## BatchNorm

**内涵**

- 批

    mini-batch

- 标准化

    0均值 1方差

In [1]:
import torch
import numpy as np
import torch.nn as nn

**批量归一化的类型**

![](./img/batch.png)

**总览**

![](./nb.jpg)

**解释**

- Batch_Norm

         以特征层为单位，计算所有batch_size内的均值与方差，并标准化特征层(即以N为尺度计算均值方差)
         
- Layer_Norm

        以每个特征层元素为单位，计算特征层内所有元素的均值与方差，并标准化（即以H*W为尺度计算均值与方差）

- Instance_Norm

        逐通道计算均值与方差

如果把特征图比喻成一摞书，总共有 N 个样本，每个样本有 C 个通道，每个通道层有 H 行，每行 有W 个像素。

1. BN 求均值时，把所有样本按通道对应加起来，再除以N×H×W，导致每个通道一个均值和方差，共有C个

2. LN 求均值时，把每个样本中的像素值全加起来，再除以C×H×W，导致每个样本有一个均值和方差，共有N个

3. IN 求均值时，忽略样本，把每个通道里的所有值相加，除以H×W，使得每个通道有个均值和方差

4. GN 求均值时，将样本的通道分组，求出每个组的均值和方差

**BatchNorm原理**

![](./img/batchnorm.png)

### BN层的影响

In [9]:
class MLP(nn.Module):
    def __init__(self, neural_num, layers=100):
        super(MLP, self).__init__()
        self.linears = nn.ModuleList([nn.Linear(neural_num, neural_num, bias=False) for i in range(layers)])
        self.bns = nn.ModuleList([nn.BatchNorm1d(neural_num) for i in range(layers)])
        self.neural_num = neural_num

    def forward(self, x):

        for (i, linear), bn in zip(enumerate(self.linears), self.bns):
            x = linear(x)
            # x = bn(x)
            x = torch.relu(x)

            if torch.isnan(x.std()):
                print("output is nan in {} layers".format(i))
                break

            print("layers:{}, mean:{}".format(i, x.std().item()))

        return x

    def initialize(self):
        for m in self.modules():
            if isinstance(m, nn.Linear):

                # method 1
                # nn.init.normal_(m.weight.data, std=1)    # normal: mean=0, std=1

                # method 2 kaiming
                nn.init.kaiming_normal_(m.weight.data)

In [10]:
'''
不使用归一化
'''

neural_nums = 256
layer_nums = 100
batch_size = 16

net = MLP(neural_nums, layer_nums)
net.initialize() # 不进行bn时 需要采用合适的初始化

inputs = torch.randn((batch_size, neural_nums))  # normal: mean=0, std=1

output = net(inputs)
print(output)

layers:0, mean:0.8383101224899292
layers:1, mean:0.810845136642456
layers:2, mean:0.8057557940483093
layers:3, mean:0.8525007963180542
layers:4, mean:0.838342010974884
layers:5, mean:0.7958686947822571
layers:6, mean:0.8045035004615784
layers:7, mean:0.8100224137306213
layers:8, mean:0.7280009984970093
layers:9, mean:0.7112995982170105
layers:10, mean:0.7215366363525391
layers:11, mean:0.769201397895813
layers:12, mean:0.7079854011535645
layers:13, mean:0.7077028155326843
layers:14, mean:0.6731024384498596
layers:15, mean:0.6838957071304321
layers:16, mean:0.659018874168396
layers:17, mean:0.6689760684967041
layers:18, mean:0.7156397104263306
layers:19, mean:0.7458699941635132
layers:20, mean:0.7870975136756897
layers:21, mean:0.7753603458404541
layers:22, mean:0.7260276079177856
layers:23, mean:0.7045286893844604
layers:24, mean:0.5795301198959351
layers:25, mean:0.6172888278961182
layers:26, mean:0.6577270030975342
layers:27, mean:0.5839077830314636
layers:28, mean:0.5290199518203735

In [12]:
class MLP(nn.Module):
    def __init__(self, neural_num, layers=100):
        super(MLP, self).__init__()

-*-

• **待办事项**
1 – 请将上文BatchNorm文档中从“4. GN 求均值时，将样本的通道分组，求出每个组的均值和方差”起至“bias=False) for i in range(layers)])”止的内容原样复制。
2 – 请承接上文BatchNorm文档的最后一行，继续往下撰写。

-*-

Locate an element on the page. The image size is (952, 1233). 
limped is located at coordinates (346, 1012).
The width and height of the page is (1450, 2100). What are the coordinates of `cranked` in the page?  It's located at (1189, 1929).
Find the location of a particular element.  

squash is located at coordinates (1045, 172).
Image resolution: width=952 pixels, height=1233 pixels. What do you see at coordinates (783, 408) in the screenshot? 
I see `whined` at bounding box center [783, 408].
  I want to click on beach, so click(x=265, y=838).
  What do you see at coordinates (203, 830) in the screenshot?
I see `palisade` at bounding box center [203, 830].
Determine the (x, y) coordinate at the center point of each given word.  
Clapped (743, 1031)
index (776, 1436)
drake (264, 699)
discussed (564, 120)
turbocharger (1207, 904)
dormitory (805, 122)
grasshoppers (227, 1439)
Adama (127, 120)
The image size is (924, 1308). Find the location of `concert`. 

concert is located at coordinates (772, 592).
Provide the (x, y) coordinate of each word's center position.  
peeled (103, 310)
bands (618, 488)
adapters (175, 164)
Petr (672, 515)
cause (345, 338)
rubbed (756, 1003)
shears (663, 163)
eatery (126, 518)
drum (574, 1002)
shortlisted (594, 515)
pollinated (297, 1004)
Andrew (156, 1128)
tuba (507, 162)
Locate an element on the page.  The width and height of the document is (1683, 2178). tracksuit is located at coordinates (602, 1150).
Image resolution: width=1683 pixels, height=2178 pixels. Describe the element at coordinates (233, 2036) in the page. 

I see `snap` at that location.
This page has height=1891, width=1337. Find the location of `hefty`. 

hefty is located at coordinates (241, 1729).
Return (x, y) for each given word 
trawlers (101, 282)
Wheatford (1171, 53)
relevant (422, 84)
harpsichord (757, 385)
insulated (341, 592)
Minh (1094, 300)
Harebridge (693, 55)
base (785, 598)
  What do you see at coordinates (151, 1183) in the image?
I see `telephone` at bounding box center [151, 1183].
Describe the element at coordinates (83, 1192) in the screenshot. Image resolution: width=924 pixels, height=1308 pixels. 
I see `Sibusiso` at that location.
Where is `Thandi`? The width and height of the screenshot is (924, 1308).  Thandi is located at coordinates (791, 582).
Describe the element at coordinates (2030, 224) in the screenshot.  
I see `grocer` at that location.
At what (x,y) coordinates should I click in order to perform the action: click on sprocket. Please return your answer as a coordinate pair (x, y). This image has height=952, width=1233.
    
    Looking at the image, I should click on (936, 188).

-*-

• **练习答案**
1 –
4. GN 求均值时，将样本的通道分组，求出每个组的均值和方差

**BatchNorm原理**

![](./img/batchnorm.png)

### BN层的影响

In [9]:
class MLP(nn.Module):
    def __init__(self, neural_num, layers=100):
        super(MLP, self).__init__()
        self.linears = nn.ModuleList([nn.Linear(neural_num, neural_num, bias=False) for i in range(layers)])

2 –
        self.linears = nn.ModuleList([nn.Linear(neural_num, neural_num, bias=False) for i in range(layers)])
        self.bns = nn.ModuleList([nn.BatchNorm1d(neural_num) for i in range(layers)])
        self.neural_num = neural_num

    def forward(self, x):

        for (i, linear), bn in zip(enumerate(self.linears), self.bns):
            x = linear(x)
            x = bn(x)  # bn层
            x = torch.relu(x)

            if torch.isnan(x.std()):
                print("output is nan in {} layers".format(i))
                break

            print("layers:{}, std:{}".format(i, x.std().item()))
        return x

In [13]:
'''
添加bn层的结果
'''
neural_nums = 256
layer_nums = 100
batch_size = 16

net = MLP(neural_nums, layer_nums) # 使用bn层  不使用初始化  而且更优越

inputs = torch.randn((batch_size, neural_nums))  # normal: mean=0, std=1

output = net(inputs)
print(output)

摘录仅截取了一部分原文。